[What to produce]
Without pictures, repeat the lines of the entries from the one containing "Viewport: 865px width, 561px height." through the last, both ends included, and nothing else.

[Information]
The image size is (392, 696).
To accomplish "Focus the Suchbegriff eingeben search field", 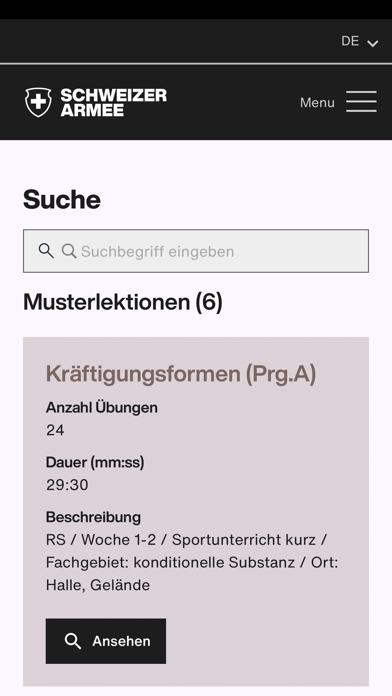I will coord(196,251).
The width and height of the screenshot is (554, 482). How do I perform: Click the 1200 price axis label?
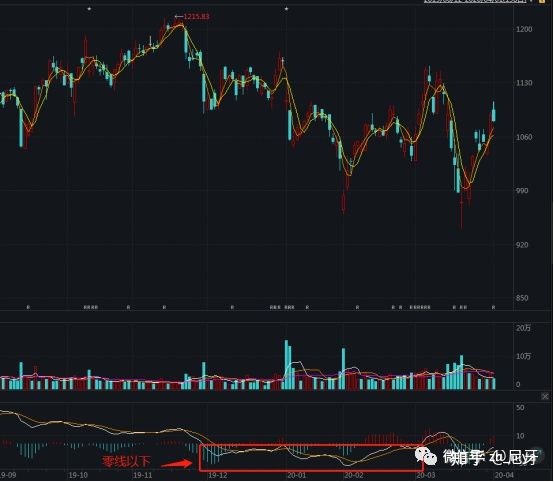(524, 29)
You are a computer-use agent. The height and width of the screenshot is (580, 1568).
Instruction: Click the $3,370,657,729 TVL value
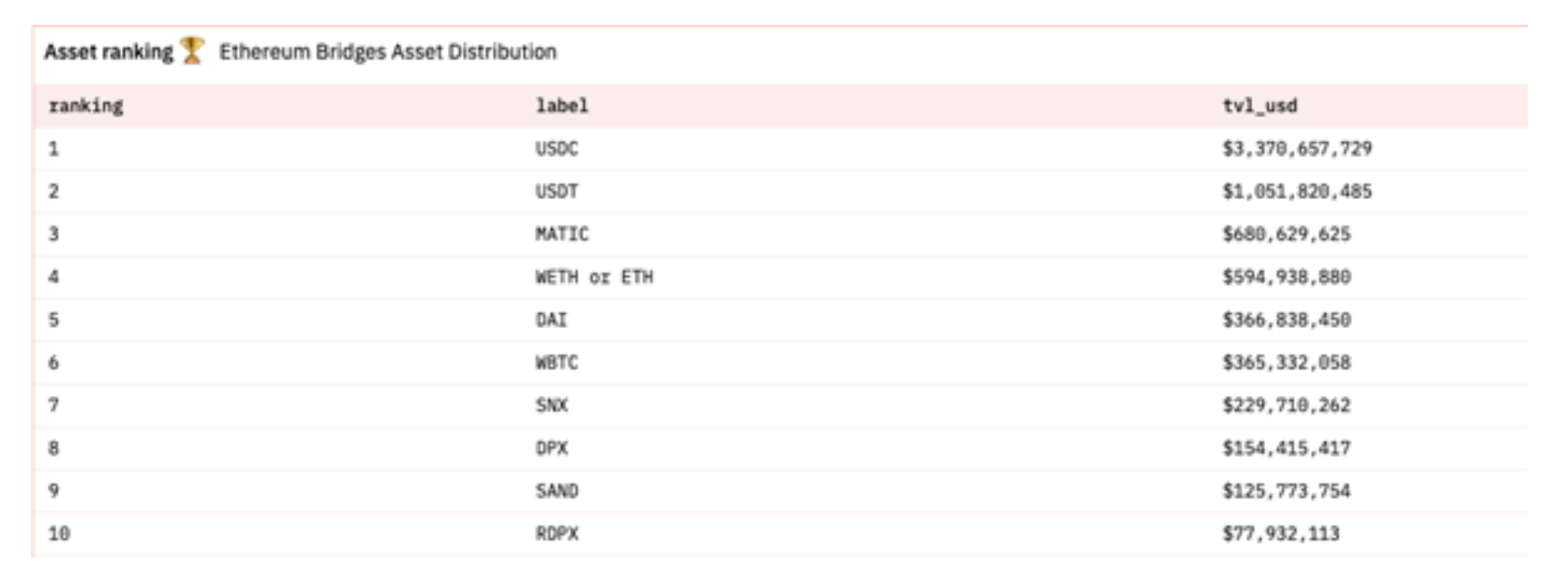coord(1297,149)
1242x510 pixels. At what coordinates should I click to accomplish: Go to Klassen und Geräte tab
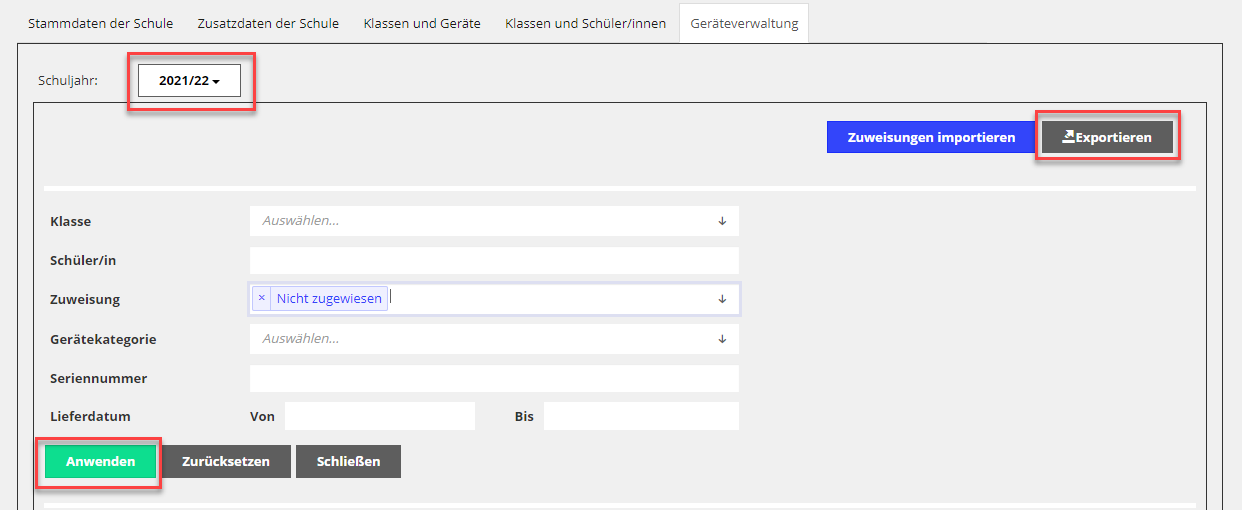click(422, 23)
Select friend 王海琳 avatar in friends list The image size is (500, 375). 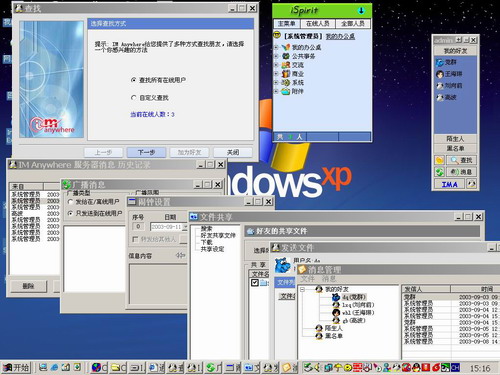click(440, 74)
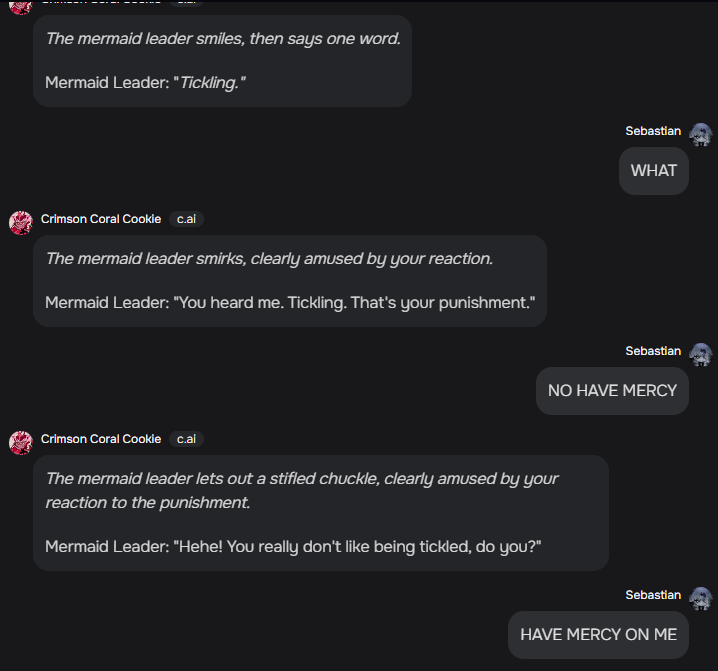
Task: Open Sebastian's avatar above "NO HAVE MERCY"
Action: pyautogui.click(x=701, y=354)
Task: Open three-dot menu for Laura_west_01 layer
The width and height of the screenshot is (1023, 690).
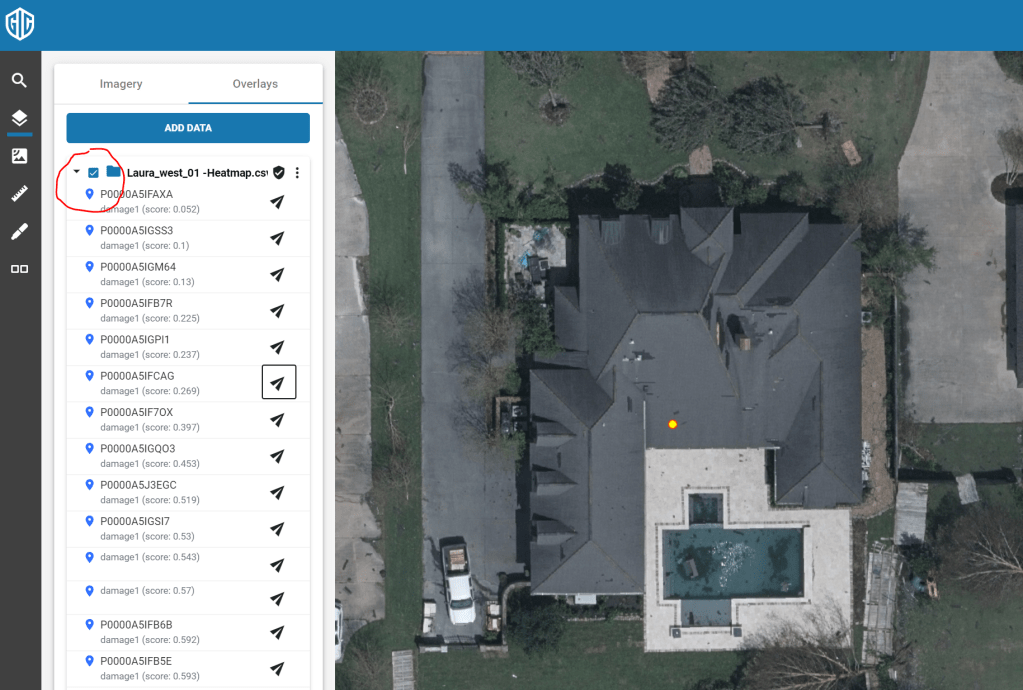Action: pyautogui.click(x=297, y=173)
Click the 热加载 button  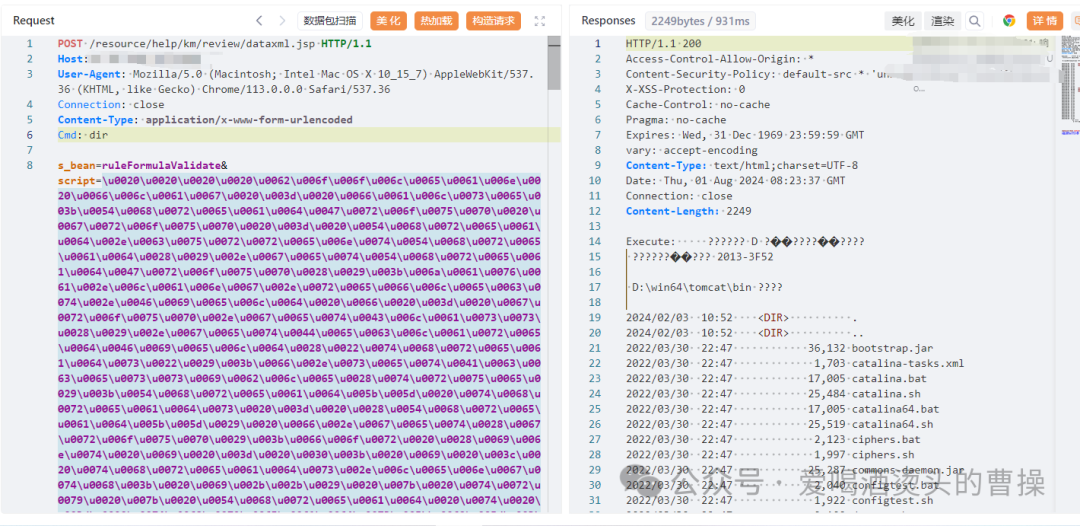(x=436, y=21)
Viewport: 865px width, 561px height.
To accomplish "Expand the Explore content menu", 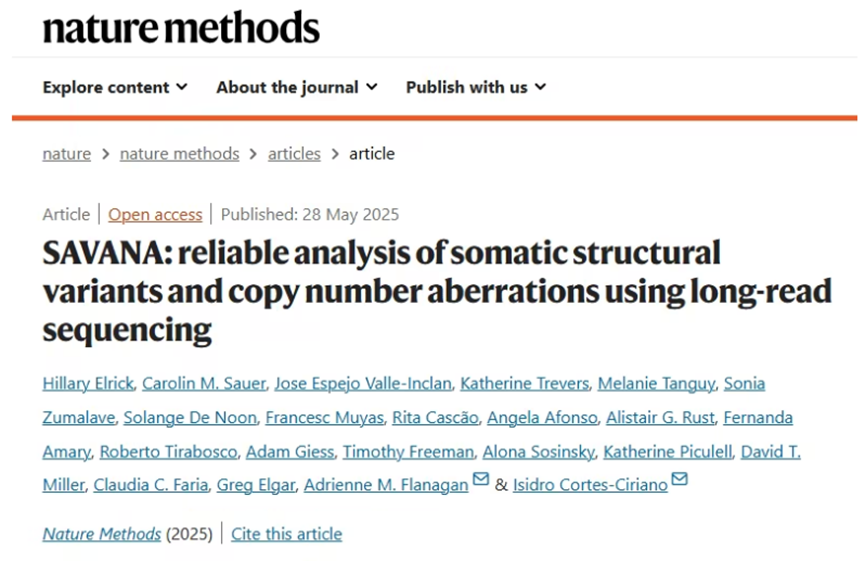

[Your solution]
Viewport: 865px width, 561px height.
To accomplish "Expand the Explore content menu", 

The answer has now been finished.